Intersectin-1s: a novel nucleo-cytoplasmic endocytic protein

A growing number of proteins involved in endocytosis are reported to undergo nucleocytoplasmic trafficking and interact with different nuclear factors. This mechanism, known as protein moonlighting, is emerging as a key factor in many biological processes, though little is known about the correlation between endocytosis and nuclear functions. Here we investigated the nuclear location of the multi-domain scaffold endocytic protein intersectin-1s, a protein involved in clathrin mediated endocytosis, cell signalling and actin cytoskeleton rearrangements. We detected different Nuclear Localization Signals (NLS) by bioinformatic analysis of the protein sequence. Indeed, by immunofluorescence and biochemical nuclei isolation we revealed the presence of intersectin-1s in the nuclear compartment. Moreover, the protein accumulates in the nucleus under nuclear export inhibition treatment with Leptomycin B. Canonical Nuclear Exporting Signals (NES) were not detected in our protein sequence analysis, thus we searched for potential SUMOylation sites, since many proteins undergoing nucleocytoplasmic trafficking are modified and regulated by this mechanism.

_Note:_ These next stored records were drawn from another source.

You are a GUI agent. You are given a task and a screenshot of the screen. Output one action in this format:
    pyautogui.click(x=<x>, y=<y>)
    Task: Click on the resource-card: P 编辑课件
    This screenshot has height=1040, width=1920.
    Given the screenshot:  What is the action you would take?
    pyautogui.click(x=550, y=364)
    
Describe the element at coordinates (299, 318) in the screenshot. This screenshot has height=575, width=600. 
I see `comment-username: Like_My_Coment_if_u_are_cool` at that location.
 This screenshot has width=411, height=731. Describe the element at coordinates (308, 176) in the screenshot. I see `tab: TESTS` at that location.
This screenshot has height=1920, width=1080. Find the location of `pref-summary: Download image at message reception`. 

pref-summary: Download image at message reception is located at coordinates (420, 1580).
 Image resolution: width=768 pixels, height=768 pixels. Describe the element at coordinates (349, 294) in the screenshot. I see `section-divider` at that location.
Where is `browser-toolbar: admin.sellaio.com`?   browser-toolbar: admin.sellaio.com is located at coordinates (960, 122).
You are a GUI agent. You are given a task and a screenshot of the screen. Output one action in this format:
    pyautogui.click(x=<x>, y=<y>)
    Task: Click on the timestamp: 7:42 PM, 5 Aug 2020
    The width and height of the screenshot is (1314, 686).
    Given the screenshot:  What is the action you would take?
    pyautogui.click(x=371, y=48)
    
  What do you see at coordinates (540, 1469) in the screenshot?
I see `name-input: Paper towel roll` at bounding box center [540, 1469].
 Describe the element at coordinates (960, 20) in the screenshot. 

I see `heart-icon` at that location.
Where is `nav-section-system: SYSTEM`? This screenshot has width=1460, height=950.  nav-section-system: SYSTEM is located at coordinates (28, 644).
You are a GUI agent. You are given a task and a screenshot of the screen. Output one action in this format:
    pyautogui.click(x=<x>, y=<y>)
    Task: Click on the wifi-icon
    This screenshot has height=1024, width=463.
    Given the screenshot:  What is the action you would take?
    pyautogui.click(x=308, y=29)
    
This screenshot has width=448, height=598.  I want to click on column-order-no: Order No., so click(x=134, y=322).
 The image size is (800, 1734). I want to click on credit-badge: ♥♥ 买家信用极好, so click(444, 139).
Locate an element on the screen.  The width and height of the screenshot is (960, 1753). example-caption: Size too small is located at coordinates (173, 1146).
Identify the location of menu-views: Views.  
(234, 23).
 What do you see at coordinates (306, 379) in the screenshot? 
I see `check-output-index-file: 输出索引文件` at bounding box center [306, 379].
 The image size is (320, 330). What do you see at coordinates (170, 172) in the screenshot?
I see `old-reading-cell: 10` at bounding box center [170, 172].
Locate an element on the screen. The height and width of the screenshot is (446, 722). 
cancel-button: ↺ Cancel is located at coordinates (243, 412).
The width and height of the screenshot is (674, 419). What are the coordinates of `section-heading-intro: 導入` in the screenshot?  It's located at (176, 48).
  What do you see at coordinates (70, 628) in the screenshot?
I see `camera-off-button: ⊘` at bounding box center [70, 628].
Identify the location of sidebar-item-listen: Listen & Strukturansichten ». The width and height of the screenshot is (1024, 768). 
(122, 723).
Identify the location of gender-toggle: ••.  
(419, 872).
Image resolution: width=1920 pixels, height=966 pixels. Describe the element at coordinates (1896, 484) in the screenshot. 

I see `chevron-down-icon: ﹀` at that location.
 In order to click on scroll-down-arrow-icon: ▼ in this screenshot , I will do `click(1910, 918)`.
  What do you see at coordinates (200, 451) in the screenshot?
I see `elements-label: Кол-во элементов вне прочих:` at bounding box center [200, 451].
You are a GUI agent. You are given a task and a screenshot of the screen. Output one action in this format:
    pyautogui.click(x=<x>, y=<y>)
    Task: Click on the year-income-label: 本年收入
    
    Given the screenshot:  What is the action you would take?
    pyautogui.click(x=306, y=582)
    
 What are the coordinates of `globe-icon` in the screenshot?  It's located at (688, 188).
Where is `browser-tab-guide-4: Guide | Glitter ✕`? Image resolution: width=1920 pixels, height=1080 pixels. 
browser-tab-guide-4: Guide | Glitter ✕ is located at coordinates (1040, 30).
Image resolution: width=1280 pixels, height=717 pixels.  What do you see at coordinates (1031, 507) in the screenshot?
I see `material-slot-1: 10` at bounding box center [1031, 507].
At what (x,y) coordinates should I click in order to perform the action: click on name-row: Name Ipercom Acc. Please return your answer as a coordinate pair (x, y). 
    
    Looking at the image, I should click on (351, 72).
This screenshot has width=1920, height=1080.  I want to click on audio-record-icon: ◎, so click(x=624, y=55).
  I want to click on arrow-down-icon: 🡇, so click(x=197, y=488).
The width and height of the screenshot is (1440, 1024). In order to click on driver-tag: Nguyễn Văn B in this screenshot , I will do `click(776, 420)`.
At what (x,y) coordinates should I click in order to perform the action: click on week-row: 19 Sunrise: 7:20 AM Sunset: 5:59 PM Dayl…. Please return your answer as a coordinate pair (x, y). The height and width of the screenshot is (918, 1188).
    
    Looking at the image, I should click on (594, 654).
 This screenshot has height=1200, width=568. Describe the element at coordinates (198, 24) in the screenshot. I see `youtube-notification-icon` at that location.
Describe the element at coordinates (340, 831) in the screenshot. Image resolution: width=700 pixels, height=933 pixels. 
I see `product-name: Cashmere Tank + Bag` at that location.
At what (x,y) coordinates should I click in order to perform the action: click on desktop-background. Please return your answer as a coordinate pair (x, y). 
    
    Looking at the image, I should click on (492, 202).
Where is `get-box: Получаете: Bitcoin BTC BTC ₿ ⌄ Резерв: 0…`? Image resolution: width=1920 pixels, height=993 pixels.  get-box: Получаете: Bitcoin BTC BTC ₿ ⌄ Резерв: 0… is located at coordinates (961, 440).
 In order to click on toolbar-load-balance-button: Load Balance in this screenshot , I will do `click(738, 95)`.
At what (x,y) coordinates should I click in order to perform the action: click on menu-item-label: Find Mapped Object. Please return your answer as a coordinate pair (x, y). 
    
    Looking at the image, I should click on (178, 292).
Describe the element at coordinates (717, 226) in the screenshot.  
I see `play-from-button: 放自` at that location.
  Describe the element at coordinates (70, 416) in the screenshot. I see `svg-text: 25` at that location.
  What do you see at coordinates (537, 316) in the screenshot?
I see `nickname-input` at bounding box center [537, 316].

Six potential high probability SUMO sites have been found. Elimination of the potential VKGE site at position 769 resulted in a major redistribution of the protein in the nucleus, indicating the involvement of SUMOylation in the nuclear exit of intersectin-1s. In conclusion, our results show for the first time the existence of a nuclear pool of intersectin-1s, which shuttles between nucleus and cytosol and is regulated by SUMOylation.